Work request
Please restate the material below word for word, from the first line through the one that contains "Leadership Southeast Georgia Begins", inclusive.

Input records
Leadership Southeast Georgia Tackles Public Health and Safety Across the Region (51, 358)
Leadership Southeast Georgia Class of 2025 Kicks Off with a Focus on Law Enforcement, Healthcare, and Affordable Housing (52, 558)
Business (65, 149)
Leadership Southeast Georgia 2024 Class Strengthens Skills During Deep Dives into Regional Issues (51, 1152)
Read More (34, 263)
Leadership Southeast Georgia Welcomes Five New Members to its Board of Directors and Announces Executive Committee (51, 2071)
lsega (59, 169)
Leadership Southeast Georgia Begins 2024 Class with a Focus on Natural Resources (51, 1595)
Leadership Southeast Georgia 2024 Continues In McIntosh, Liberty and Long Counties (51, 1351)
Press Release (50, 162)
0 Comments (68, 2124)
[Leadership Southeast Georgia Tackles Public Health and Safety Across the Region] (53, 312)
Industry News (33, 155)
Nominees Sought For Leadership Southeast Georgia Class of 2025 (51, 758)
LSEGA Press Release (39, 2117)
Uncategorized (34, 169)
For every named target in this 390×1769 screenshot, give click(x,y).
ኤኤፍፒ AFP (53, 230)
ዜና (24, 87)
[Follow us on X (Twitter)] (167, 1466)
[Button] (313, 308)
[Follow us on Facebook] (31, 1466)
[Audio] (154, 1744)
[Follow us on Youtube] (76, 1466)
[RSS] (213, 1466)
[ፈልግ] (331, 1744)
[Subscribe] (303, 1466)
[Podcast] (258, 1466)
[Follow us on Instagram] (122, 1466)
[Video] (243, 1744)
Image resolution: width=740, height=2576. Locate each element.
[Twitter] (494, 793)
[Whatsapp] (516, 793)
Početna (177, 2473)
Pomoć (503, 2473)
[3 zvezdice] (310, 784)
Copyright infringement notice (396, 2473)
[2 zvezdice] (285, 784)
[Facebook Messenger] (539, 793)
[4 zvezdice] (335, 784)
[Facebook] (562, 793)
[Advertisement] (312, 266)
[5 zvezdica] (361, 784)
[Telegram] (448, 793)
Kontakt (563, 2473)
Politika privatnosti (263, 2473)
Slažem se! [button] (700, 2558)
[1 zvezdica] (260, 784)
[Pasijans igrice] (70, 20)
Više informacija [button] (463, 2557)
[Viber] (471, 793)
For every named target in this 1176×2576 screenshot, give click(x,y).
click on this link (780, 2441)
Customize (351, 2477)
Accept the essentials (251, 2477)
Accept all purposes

Solved exercise
Leadership Southeast Georgia Tackles Public Health and Safety Across the Region (51, 358)
Leadership Southeast Georgia Class of 2025 Kicks Off with a Focus on Law Enforcement, Healthcare, and Affordable Housing (52, 558)
Business (65, 149)
Leadership Southeast Georgia 2024 Class Strengthens Skills During Deep Dives into Regional Issues (51, 1152)
Read More (34, 263)
Leadership Southeast Georgia Welcomes Five New Members to its Board of Directors and Announces Executive Committee (51, 2071)
lsega (59, 169)
Leadership Southeast Georgia Begins 2024 Class with a Focus on Natural Resources (51, 1595)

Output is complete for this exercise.